ZeroTier’s encryption works and it’s (to our knowledge) never experienced any catastrophic vulnerabilities, but it has its limitations. The most important of these is the absence of ephemeral keys and forward secrecy.

Version 2.x will bring ephemeral keys and at least some degree of forward secrecy, though the exact design is still not finalized. The next major version will also bring AES encryption (the exact mode is also not finalized yet) and a new identity type that is based on NIST P-384 elliptic curves. The latter is strictly optional and we expect most users will continue using Curve25519/Ed25519, but this new identity type will allow us to eventually ship a NIST and FIPS-140 compliant build of ZeroTier for enterprise customers.

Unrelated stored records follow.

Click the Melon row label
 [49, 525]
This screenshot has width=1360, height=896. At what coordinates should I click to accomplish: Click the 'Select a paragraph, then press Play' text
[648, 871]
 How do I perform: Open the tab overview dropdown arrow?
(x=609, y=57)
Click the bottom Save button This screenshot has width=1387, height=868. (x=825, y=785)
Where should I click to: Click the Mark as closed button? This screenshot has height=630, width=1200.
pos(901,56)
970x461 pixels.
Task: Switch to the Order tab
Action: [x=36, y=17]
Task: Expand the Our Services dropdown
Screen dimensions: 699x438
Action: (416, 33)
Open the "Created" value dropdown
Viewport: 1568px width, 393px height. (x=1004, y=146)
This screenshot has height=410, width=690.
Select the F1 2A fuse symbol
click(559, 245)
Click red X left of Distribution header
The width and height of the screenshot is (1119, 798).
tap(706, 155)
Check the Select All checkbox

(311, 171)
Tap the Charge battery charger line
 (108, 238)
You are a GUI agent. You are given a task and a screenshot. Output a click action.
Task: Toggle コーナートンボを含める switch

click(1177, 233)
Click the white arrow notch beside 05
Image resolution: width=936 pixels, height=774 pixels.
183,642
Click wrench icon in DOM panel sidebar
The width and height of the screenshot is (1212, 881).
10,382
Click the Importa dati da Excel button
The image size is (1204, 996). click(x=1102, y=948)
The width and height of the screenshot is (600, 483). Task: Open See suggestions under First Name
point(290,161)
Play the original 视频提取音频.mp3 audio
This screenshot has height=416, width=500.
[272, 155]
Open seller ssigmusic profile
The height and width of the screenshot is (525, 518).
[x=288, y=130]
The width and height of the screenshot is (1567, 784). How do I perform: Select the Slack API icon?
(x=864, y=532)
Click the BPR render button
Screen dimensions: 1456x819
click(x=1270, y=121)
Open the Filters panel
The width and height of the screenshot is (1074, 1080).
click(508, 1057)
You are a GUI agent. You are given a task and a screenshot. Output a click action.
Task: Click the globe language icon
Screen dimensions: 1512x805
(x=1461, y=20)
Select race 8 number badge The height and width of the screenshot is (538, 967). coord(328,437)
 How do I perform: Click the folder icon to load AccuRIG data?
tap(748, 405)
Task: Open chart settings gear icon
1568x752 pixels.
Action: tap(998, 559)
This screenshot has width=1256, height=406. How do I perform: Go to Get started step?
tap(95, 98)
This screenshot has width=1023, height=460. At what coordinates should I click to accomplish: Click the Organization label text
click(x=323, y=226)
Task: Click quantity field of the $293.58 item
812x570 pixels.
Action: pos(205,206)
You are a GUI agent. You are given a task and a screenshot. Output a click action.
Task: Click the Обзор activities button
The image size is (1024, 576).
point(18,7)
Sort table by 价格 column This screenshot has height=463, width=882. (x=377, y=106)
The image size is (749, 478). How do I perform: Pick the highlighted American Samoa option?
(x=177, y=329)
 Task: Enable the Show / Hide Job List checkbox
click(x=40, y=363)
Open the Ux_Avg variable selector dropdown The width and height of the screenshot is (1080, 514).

Smarter Multicast Replication

ZeroTier’s multicast is based on sender-side replication, a fancy way of saying that the sending node just sends copies of multicasts to every subscribing recipient. This is simple and works perfectly well for most common multicast use cases, but it doesn’t scale well to larger multicast groups and it performs poorly on aggressively hub-and-spoke physical network topologies.

Version 2.x supports peer-to-peer and hub-and-spoke multicast replication algorithms. Peer-to-peer replication means that peers assist in the propagation of multicasts, while hub-and-spoke replication means certain members of a network can be explicitly designated (at the controller) to be multicast replicators responsible for aggressively propagating multicasts to subscribers. In reality hub and spoke replication is a special case of peer to peer replication with greater participation by select nodes and is implemented as such.

Other Improvements

As part of our Go transition we’ve re-written the I/O path in the service. The new I/O path uses true multithreaded I/O for UDP packets and contains additional I/O optimizations.